Guo Du means transition, an interlude, in Chinese. 

It was a nom de guerre when I started this bilingual blog to share my novel Man’s Last Song. It is now a platform for my metamorphosing ideas, fleeting fantasies, evolving opinions, and captured images. 

Writing in two languages as fundamentally different as English and Chinese is fascinating. It forces me to approach an idea from contrasting cultural angles, giving it further depth and dimensions. In Chinese, I write in its simplified modern form for reasons I expounded in the post: "Hong Kong's Voluntary Obsolescence".

It is cultural perspective and equivalence —  not translation — that link my linguistic versions.
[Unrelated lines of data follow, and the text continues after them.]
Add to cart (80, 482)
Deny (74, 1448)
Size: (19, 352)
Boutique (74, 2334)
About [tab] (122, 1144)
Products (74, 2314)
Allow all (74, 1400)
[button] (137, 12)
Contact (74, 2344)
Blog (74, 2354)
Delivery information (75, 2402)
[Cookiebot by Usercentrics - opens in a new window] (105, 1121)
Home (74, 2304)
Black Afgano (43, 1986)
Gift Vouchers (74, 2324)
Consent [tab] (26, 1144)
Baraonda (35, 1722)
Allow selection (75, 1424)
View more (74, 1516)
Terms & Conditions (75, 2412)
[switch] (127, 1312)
To tell the same story, I sometimes need to modify dialogues, adjust setting, even change the characters, in order to provide cultural context, invite empathy, or simply be better understood. 

I love to write, but not for the sake of stringing beautiful sentences together. The purpose of writing should be to communicate thoughts and impressions. But opinions and perspectives may change with time and experience. Except for those encased in blind faith, today’s conviction could mature into irrelevance tomorrow. Isn’t youthful confidence a rich source of future embarrassment for people who do not stop observing, learning and changing?

Everything is a Guo Du. What better way to trace the transitions in life than writing down the way they appear to me at the time?  

James Tam
Revised October 2012

1 comment:

ss said...

This is going to be very interesting, especially for us who are bilingual in Chinese and English. In this introduction of "Guo Du", you've mentioned why you uses Simplied Chinese rather than Traditional Chinese for your novel. This concept does not exist in the English language. To have the original author does the translation is very original! Good luck and can't wait to read your stories!